Valid Sudoku

Problem Statement

Determine if a 9 x 9 Sudoku board is valid. The board is considered valid if:

• Each row contains the digits 1-9 without repetition.
• Each column contains the digits 1-9 without repetition.
• Each of the nine 3 x 3 sub-boxes contains the digits 1-9 without repetition.

Note:

• Only filled cells need to be validated.
• The board could be valid even if it is not solvable.

Solve Here: Valid Sudoku

Examples

Input	Output
[ ["5","3",".",".","7",".",".",".","."], ["6",".",".","1","9","5",".",".","."], [".","9","8",".",".",".",".","6","."], ["8",".",".",".","6",".",".",".","3"], ["4",".",".","8",".","3",".",".","1"], ["7",".",".",".","2",".",".",".","6"], [".","6",".",".",".",".","2","8","."], [".",".",".","4","1","9",".",".","5"], [".",".",".",".","8",".",".","7","9"] ]	true

Edge Cases

1. Empty board: If all cells are empty, it should return true.
2. Partial board: Some cells can be filled while others are not; as long as no rules are violated, the board is valid.

Solution Approach

The algorithm uses three sets of hash sets to track numbers already seen in each row, column, and 3x3 sub-box. For each cell, if the number already exists in any of these sets, the board is invalid.

Steps:

• Initialize hash sets to track numbers in each row, column, and sub-box.
• Iterate through each cell:
  • Skip if the cell is not a digit.
  • Check for duplicates in the corresponding row, column, and 3x3 sub-box.
  • Add the number to the appropriate sets if no duplicates are found.

Code Implementation:

fun isValidSudoku(board: Array<CharArray>): Boolean {
    val columns = Array(9) { HashSet<Int>() }
    val rows = Array(9) { HashSet<Int>() }
    val subGrids = arrayOf(
        arrayOf(HashSet<Int>(), HashSet<Int>(), HashSet<Int>()),
        arrayOf(HashSet<Int>(), HashSet<Int>(), HashSet<Int>()),
        arrayOf(HashSet<Int>(), HashSet<Int>(), HashSet<Int>())
    )

    for (row in 0 until 9) {
        for (col in 0 until 9) {
            if (!board[row][col].isDigit()) continue

            val value = Character.getNumericValue(board[row][col])

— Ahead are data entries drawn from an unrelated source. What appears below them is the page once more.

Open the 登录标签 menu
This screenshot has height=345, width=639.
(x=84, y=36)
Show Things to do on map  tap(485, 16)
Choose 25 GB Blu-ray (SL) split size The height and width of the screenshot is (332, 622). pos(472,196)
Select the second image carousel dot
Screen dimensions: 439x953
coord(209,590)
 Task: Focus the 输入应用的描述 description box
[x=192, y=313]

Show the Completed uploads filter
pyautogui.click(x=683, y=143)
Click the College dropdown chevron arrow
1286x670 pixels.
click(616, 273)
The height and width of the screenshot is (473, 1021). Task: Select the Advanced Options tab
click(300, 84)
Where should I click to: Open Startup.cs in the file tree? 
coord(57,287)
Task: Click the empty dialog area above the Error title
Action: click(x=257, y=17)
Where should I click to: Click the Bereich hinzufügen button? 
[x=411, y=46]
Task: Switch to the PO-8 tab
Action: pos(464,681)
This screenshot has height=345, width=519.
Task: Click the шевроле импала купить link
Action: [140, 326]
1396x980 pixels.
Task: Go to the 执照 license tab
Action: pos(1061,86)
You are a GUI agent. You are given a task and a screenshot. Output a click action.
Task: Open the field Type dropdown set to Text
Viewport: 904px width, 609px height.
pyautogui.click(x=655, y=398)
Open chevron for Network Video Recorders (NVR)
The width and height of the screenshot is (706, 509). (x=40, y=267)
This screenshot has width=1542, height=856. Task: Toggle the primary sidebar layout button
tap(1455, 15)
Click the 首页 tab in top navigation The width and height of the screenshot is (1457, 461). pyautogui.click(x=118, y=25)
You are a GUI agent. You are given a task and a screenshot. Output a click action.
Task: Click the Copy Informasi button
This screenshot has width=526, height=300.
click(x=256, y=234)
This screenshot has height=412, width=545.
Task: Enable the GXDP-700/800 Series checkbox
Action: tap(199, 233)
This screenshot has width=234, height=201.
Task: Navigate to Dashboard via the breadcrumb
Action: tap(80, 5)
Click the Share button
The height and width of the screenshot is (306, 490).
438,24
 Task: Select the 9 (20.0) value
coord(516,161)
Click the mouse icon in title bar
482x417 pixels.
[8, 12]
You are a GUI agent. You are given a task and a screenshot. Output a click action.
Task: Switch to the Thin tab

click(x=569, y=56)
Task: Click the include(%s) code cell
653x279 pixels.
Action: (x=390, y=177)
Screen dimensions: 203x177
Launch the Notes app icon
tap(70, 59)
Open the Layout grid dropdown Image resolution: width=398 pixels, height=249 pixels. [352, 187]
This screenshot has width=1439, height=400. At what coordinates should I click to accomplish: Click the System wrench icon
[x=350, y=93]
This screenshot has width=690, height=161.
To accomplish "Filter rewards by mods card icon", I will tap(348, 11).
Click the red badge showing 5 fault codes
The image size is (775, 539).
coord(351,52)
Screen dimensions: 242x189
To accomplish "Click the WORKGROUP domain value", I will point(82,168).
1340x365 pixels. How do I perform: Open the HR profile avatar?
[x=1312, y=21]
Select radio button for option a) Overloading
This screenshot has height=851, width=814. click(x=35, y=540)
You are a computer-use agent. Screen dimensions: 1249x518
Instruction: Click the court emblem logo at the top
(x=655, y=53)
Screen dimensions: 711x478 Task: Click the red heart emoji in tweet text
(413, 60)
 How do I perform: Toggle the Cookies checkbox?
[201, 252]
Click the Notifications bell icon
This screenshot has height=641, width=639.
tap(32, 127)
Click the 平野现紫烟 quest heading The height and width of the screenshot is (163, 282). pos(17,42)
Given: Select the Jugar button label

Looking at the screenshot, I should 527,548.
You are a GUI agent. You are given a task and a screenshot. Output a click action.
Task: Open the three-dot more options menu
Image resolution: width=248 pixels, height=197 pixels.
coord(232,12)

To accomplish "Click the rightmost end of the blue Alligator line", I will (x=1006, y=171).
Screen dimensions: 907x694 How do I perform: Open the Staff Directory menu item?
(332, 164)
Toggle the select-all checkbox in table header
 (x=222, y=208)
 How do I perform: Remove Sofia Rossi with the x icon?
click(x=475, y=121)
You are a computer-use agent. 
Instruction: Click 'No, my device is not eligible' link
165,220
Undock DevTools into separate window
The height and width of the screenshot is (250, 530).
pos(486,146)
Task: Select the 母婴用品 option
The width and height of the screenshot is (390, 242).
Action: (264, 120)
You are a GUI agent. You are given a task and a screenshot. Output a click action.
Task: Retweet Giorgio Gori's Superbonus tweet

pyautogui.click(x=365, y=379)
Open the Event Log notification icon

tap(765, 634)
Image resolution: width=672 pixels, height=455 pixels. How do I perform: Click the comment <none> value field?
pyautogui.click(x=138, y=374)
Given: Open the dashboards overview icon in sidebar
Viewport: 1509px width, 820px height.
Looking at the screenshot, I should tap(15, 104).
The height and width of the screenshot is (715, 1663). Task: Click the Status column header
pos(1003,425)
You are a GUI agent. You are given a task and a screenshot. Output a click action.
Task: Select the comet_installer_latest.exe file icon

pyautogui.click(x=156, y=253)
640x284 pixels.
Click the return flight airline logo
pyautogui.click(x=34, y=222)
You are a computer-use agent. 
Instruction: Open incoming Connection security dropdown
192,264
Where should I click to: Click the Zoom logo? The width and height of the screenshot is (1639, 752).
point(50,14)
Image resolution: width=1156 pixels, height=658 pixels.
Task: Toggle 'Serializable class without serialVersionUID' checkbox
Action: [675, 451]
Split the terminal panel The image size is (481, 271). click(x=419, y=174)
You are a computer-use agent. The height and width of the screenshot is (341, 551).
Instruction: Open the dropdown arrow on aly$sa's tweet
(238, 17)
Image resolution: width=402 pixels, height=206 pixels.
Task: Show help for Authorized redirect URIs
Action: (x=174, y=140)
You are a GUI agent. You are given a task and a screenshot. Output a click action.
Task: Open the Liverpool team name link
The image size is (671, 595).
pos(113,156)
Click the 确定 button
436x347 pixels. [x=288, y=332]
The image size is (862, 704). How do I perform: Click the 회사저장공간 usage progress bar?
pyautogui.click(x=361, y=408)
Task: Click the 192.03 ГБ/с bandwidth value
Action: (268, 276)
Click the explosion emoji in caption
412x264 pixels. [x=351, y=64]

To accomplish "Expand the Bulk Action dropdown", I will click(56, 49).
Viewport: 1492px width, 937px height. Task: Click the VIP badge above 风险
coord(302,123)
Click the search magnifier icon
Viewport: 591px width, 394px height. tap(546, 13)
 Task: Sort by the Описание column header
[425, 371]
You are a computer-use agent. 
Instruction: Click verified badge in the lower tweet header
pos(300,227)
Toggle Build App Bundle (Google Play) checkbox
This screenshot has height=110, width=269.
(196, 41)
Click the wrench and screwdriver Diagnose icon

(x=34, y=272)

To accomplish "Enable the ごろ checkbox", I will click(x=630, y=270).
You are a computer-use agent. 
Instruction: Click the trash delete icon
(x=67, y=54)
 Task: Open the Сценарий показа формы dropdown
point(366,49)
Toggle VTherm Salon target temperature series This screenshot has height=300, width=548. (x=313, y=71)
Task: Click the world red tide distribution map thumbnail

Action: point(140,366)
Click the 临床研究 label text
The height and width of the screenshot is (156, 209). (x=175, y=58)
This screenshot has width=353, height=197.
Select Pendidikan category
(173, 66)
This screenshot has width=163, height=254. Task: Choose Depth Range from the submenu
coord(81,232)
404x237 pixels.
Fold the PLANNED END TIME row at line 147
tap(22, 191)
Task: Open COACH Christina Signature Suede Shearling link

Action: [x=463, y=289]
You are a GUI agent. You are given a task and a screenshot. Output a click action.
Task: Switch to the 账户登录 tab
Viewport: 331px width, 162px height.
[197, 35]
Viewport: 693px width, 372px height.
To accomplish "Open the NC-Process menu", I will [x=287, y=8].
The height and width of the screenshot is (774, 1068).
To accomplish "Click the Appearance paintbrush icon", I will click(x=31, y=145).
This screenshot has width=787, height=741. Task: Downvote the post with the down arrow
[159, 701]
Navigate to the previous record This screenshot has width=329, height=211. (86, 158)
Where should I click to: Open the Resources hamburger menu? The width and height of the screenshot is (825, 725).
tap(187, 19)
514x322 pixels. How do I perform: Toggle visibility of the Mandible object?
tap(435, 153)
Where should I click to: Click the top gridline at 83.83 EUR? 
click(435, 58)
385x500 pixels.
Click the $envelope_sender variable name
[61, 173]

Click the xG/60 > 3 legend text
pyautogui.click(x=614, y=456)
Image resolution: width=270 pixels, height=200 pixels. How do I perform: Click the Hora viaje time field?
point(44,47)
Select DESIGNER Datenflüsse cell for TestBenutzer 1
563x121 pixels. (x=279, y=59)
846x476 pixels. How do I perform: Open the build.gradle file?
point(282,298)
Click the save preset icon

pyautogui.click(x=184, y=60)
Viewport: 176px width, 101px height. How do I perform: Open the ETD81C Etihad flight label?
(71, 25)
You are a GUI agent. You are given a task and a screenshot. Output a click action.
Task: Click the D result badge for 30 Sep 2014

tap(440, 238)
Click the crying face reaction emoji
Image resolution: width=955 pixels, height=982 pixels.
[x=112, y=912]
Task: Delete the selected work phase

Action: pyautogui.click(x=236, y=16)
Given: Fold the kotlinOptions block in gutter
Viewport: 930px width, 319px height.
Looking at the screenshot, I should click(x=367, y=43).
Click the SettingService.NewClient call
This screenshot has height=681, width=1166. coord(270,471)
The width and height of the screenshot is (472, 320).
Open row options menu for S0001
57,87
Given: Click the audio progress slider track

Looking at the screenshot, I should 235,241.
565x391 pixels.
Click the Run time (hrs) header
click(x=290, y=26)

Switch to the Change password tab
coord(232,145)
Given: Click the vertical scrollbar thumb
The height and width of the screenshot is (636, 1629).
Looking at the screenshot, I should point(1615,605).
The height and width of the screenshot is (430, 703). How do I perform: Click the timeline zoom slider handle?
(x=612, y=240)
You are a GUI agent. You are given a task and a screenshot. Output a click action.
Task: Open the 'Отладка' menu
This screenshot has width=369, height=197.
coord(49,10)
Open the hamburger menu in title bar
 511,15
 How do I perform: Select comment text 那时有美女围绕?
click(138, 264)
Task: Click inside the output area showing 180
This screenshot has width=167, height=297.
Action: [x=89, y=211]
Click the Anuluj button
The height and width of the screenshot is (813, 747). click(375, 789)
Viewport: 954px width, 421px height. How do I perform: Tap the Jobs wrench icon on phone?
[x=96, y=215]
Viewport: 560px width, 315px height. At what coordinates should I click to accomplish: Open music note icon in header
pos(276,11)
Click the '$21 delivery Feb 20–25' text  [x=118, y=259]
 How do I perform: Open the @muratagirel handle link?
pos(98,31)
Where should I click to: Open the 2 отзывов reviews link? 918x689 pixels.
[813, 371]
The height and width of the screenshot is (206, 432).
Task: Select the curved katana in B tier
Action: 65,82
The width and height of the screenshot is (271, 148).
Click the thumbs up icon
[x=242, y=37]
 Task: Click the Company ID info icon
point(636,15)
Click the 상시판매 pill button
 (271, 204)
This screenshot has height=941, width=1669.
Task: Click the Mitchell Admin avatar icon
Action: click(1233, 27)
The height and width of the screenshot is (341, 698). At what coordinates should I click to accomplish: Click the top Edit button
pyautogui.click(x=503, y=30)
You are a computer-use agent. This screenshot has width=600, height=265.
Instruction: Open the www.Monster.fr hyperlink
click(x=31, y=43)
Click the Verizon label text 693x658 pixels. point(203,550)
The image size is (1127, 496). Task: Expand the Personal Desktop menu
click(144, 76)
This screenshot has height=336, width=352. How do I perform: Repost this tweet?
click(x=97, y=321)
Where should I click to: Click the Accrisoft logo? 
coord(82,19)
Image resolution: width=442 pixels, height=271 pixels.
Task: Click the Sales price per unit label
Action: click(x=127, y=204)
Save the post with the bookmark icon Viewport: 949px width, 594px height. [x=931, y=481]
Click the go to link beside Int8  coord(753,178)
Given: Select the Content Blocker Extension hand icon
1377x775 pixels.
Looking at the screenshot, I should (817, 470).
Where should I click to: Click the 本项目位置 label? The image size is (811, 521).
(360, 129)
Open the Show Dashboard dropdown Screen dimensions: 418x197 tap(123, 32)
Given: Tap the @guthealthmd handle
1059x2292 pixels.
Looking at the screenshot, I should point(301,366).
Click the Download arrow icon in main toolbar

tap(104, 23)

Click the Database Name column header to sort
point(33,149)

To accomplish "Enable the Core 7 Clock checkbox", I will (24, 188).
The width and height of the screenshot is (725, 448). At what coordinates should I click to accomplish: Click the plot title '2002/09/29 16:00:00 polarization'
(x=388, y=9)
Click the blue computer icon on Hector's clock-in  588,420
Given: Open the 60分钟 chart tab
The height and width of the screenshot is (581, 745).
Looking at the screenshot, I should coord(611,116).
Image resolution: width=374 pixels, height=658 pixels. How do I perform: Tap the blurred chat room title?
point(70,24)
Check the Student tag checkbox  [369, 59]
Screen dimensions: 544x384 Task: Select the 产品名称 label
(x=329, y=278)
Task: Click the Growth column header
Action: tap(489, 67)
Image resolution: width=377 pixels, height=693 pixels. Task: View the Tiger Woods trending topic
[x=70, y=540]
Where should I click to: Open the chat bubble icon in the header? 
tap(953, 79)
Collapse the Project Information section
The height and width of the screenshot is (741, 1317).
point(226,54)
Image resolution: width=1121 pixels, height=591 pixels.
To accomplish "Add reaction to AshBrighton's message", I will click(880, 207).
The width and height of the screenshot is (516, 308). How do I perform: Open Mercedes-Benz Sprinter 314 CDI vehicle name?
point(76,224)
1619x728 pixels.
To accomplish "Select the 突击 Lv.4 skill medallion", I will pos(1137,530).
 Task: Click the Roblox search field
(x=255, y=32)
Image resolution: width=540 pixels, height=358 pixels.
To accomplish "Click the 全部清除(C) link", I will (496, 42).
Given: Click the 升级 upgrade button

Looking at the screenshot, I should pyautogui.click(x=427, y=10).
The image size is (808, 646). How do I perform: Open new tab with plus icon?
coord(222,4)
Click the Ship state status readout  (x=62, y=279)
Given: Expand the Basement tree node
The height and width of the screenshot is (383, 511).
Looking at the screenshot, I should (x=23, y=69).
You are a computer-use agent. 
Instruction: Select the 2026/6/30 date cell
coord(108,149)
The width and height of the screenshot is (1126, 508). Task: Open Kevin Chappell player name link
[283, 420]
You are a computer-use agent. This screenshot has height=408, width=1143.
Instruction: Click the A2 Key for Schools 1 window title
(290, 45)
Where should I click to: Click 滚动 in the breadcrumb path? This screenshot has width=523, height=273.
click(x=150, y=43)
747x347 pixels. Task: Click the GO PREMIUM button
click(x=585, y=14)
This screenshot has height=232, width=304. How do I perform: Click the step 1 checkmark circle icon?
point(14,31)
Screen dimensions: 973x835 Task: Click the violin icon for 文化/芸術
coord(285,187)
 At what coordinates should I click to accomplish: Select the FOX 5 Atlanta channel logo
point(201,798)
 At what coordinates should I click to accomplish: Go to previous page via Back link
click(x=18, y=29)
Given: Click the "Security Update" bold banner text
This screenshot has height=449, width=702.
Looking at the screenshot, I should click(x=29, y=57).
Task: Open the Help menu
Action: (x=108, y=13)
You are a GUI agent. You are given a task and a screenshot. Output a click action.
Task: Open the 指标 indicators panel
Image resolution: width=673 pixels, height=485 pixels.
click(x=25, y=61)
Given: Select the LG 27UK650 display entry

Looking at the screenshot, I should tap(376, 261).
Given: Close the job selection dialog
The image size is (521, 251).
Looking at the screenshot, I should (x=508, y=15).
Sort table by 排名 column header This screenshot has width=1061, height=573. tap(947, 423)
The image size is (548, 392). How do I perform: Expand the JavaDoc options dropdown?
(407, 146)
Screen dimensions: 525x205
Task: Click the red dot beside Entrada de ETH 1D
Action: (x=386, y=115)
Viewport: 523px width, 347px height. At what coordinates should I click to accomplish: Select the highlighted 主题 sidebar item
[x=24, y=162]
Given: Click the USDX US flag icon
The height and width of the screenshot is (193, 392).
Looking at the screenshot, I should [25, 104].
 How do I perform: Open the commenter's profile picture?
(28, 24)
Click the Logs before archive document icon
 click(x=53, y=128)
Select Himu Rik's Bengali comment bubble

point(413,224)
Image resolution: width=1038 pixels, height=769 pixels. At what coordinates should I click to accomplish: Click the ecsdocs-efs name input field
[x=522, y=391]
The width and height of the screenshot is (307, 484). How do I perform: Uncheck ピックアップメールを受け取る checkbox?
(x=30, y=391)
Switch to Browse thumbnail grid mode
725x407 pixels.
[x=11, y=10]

            // Check the row
            if (value in rows[row]) return false
            rows[row].add(value)

            // Check the column
            if (value in columns[col]) return false
            columns[col].add(value)

            // Check the 3x3 sub-grid
            val subGridRow = row / 3
            val subGridCol = col / 3
            if (value in subGrids[subGridRow][subGridCol]) return false
            subGrids[subGridRow][subGridCol].add(value)
        }
    }
    return true
}

Complexity Analysis

• Time Complexity: O(1) – Since the board is fixed at 9x9, this operation is constant time.
• Space Complexity: O(1) – The space used is also constant since the board size is fixed, though we are using several hash sets to track the state.

Conclusion

This approach ensures that the board is validated by checking each row, column, and 3x3 sub-box in a single pass. The algorithm runs efficiently with constant time complexity due to the fixed size of the Sudoku board.